His is observation about "The Mo(u)rning Dove" is both poetic and profound:
I always have trouble remembering the proper spelling of this bird’s name. Is it the Morning Dove or the Mourning Dove? Does it herald the beginning of the day or the end of our days, the dawn or dusk of our trajectory? . . .
The soft cooing of the Morning Dove was like a whisper reverberating in a cathedral. I couldn’t tell whether it came from nearby or far away. Like the flickering images of desires that have not yet become clear to the conscious mind, the echoing song seemed to call me forward into the future. Huddled under the blanket, I would imagine the kaleidoscope of possibilities that lay before me that day. . .
When I was young and bushy-tailed, the Morning Dove awakened me to the intoxicating notion that my imagination was the only limit to what I might become. . .
These days it is in late afternoon or dusk that I hear the dove whose name, I have now determined, has to do with mourning. It no longer sings the siren song of the endless possibilities of childhood, but instead the vespers hymn that signals the approaching twilight. . .
The Mourning Dove’s song is a ticket to travel, a time machine, a magic carpet that whisks me into the elsewhere. Time past, time present, and time future swirl into a single continuum. The remembered joy of the limitless mornings of childhood alternates with the sadness of the approaching twilight . . .
Awakening,
I hear two Mourning Doves
calling to each other
over an unknown distance.
Two short owl-like calls,
hoo hoo,
followed by three evenly spaced notes.
A haunting duet.
No birdsong is so plaintive,
the whistle of a distant train,
a passing glimpse through a lit window
seen on a long journey
on a rainy night.
So near,
so far.
Like my soul.
Here.
Elsewhere.
Mourning.
Rejoicing.
Longing."
". . . nobody loves a vulture. Nobody puts up vulture feeding stations, or has pictures of the gangly fledglings on their refrigerators. Like garbagemen, they perform a necessary function but are not revered. . .
Remembering that the vultures are always circling, we dare not forget that ten thousand beings are aborning at this instant, and buds are bursting into bloom. When we make a habit of remembering our morality, we gain that bittersweet, tragic sense of life that was so prized by the Greeks. Anxiety invites us to become courageous. Realizing the poignancy of life, we resolve to suck the marrow out of every passing moment. . .
. . . our awareness of mortality and our love for those who have passed over into death spreads out to encompass others and increases our compassion for the whole human family. Within the universal embrace of death, we are all citizens of the same commonwealth. The other is no longer a stranger, the world no longer divided between Us and Them. We are all recipients of a sacred gift and a fearful destiny. Our great obligation is to be reverent toward one another."
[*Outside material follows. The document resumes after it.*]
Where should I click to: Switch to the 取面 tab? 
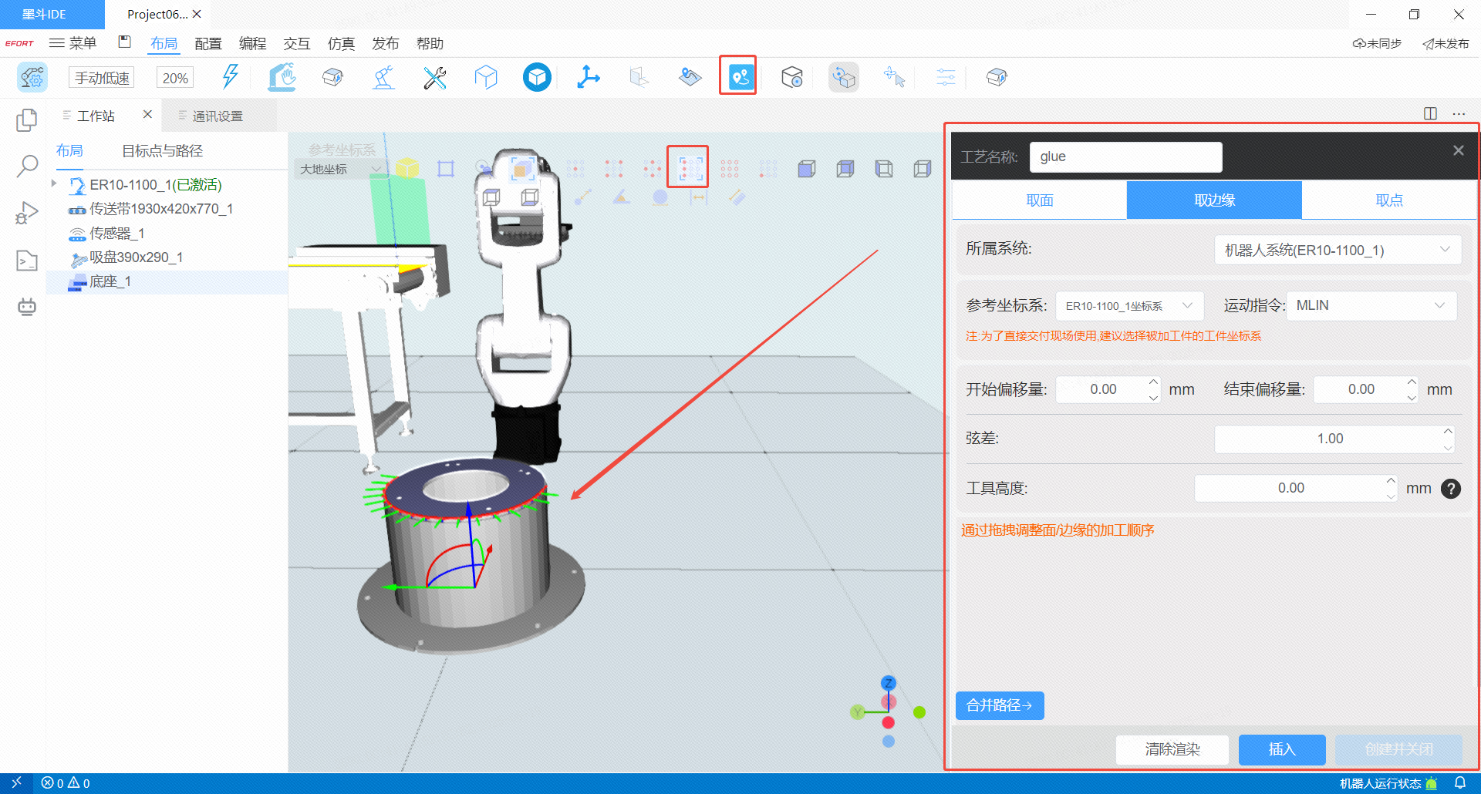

Almost, this could be seen as a handbook for living successfully with meaning in a world where, somehow life has lost its Meaning and it's Wonder. When all of us are encumbered with electronic devices, and we no longer enjoy or are even aware of the beauty and the miracle of nature.
"In a few short generations, we have moved from dwelling on the land to squatting on its surface, from being at home in fields and forests to being aliens in any wilderness we cannot domesticate, fearful of any animals we cannot control. I cannot escape the feeling that I am swimming against the stream of modernity. Like my turkeys, there is something awkward and ancient about me."